*** Begin section ***
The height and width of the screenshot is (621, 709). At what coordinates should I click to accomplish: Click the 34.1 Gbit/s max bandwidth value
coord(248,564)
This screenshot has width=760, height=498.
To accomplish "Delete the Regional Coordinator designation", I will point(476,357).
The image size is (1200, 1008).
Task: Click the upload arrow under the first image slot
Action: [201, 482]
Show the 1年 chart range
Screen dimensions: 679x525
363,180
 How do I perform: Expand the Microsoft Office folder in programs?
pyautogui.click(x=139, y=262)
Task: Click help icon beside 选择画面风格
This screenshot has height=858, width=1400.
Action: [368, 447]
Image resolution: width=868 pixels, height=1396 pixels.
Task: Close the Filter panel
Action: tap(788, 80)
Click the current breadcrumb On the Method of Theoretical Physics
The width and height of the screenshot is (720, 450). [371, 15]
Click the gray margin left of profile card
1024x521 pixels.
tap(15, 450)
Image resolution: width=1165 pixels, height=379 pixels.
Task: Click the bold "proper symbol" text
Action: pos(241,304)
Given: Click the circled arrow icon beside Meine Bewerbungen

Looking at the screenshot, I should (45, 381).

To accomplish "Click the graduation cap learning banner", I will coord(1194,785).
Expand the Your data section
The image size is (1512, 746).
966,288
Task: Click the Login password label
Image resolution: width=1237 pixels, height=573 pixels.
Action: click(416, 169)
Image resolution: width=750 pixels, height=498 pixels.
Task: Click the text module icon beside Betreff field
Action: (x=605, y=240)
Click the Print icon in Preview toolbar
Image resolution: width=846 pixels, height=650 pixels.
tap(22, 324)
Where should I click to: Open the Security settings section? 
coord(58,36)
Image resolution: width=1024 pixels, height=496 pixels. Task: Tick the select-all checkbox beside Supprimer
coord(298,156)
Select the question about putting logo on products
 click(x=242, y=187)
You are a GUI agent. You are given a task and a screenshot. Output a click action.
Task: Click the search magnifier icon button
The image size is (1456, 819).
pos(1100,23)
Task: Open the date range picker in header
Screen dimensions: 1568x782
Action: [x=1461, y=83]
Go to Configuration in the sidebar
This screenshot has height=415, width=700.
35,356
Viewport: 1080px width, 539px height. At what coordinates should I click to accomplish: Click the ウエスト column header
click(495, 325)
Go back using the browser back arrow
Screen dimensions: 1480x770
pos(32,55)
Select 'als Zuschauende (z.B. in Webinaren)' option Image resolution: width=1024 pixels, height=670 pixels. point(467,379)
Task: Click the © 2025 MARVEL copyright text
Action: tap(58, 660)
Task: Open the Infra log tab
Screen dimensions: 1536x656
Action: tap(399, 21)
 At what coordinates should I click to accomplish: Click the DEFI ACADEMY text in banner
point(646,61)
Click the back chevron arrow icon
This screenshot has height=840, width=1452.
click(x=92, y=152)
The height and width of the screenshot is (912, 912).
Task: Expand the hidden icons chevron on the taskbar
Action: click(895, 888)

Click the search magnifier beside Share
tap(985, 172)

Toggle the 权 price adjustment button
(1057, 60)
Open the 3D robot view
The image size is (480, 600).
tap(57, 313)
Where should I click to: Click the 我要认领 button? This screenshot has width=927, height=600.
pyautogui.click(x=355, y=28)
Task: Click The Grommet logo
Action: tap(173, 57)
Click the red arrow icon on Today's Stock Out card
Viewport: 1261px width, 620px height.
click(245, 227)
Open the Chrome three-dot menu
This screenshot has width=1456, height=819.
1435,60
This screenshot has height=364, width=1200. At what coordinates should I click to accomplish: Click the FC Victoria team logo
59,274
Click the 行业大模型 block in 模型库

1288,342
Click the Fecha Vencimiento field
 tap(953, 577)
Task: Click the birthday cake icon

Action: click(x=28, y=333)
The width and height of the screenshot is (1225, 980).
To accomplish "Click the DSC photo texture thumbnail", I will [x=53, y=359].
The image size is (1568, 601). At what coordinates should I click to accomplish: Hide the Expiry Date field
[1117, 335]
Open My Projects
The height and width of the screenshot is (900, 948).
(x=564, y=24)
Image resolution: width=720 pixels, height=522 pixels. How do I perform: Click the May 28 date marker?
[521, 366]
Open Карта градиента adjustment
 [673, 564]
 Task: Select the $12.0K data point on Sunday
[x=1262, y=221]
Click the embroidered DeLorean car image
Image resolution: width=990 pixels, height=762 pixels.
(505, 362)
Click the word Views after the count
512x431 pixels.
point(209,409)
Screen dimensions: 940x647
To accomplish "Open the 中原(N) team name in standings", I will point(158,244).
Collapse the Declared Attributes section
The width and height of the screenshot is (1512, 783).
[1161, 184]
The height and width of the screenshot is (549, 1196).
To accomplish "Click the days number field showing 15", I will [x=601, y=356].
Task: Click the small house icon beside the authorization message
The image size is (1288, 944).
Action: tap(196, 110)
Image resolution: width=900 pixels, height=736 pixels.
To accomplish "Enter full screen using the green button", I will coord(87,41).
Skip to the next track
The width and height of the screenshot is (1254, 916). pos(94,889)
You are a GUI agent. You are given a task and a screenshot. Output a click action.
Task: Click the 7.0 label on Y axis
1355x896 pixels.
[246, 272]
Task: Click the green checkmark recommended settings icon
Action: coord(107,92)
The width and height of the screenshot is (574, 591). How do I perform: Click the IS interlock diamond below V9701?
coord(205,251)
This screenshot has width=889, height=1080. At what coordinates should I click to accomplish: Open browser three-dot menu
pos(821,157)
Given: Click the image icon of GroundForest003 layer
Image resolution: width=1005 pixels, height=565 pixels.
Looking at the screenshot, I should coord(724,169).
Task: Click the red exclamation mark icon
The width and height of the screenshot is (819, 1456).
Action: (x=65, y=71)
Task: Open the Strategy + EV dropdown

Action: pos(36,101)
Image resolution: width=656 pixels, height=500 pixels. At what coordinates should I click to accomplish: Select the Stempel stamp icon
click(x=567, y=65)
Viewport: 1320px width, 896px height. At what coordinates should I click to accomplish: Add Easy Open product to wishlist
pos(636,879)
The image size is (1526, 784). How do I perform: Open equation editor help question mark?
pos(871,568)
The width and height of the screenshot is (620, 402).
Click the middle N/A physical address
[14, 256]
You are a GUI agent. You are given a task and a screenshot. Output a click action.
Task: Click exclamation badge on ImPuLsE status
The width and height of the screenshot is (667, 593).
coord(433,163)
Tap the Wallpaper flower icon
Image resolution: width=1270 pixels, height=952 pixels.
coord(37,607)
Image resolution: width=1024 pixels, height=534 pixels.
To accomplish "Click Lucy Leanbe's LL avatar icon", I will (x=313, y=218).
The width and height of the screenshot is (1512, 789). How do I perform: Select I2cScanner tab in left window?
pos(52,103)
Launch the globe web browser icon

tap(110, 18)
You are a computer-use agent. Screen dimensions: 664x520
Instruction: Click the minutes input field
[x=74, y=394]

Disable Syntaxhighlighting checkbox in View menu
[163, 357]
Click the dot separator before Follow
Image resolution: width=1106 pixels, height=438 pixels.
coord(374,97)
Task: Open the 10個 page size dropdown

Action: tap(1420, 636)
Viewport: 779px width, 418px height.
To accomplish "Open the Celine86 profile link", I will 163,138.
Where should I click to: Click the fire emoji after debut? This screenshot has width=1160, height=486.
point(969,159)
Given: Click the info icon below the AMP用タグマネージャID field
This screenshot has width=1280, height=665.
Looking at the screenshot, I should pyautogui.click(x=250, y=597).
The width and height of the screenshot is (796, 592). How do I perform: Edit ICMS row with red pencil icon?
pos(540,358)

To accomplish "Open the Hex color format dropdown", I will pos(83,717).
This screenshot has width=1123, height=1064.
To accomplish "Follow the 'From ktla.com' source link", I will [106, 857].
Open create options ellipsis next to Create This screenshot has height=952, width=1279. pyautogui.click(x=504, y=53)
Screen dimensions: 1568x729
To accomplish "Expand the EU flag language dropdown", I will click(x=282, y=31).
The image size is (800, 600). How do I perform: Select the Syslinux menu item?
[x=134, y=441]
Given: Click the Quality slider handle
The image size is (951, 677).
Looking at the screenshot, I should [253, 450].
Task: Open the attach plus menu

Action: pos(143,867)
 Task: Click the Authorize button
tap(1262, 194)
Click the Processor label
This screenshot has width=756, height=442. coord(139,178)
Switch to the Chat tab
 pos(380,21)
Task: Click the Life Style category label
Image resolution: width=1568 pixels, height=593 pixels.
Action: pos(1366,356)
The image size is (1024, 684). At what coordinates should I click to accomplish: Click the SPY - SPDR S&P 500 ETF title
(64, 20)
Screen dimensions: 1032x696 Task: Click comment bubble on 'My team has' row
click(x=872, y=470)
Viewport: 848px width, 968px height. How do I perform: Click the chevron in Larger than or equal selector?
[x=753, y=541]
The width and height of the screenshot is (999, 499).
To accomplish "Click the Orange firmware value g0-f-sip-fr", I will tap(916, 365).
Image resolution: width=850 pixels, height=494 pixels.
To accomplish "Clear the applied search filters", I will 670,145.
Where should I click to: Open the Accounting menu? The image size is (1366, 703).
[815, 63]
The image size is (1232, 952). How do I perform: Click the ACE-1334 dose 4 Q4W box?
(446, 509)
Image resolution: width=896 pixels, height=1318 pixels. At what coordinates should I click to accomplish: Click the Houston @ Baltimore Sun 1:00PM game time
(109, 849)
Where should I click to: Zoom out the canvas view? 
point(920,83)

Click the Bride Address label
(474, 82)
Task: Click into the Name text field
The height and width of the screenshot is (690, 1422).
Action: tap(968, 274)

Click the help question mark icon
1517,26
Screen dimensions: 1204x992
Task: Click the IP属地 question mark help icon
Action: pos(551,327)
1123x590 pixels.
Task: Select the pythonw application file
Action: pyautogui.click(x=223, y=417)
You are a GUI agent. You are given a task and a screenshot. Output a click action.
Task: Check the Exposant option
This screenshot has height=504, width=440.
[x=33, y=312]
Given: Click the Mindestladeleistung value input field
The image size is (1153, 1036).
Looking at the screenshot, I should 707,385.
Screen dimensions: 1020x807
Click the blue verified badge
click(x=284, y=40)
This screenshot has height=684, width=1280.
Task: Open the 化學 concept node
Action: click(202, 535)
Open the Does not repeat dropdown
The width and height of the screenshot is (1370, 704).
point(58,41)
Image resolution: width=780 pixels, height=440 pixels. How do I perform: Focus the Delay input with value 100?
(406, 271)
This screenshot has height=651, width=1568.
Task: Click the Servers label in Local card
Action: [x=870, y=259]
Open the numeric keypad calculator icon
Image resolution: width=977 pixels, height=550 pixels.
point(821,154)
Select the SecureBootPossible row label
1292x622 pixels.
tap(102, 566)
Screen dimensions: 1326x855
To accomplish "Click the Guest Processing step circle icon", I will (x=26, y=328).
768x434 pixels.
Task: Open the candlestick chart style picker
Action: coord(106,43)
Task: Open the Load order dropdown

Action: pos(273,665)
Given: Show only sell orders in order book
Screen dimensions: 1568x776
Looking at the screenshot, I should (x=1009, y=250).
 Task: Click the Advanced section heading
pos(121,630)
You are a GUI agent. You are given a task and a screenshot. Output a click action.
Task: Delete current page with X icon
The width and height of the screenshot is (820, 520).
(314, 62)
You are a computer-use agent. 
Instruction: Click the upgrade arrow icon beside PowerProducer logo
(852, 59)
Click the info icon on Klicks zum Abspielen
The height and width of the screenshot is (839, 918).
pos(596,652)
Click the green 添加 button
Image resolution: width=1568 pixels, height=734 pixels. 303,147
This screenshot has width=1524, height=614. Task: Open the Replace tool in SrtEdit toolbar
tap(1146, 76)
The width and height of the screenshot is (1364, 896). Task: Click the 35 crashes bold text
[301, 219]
*** End section ***
- _WHAT YOU ARE ASKED TO DO_
Check every line of the entries above, and copy those that carry the string "computer".

- _ANSWER FOR THE TASK_
You are a computer-use agent. Screen dimensions: 664x520
You are a computer-use agent. 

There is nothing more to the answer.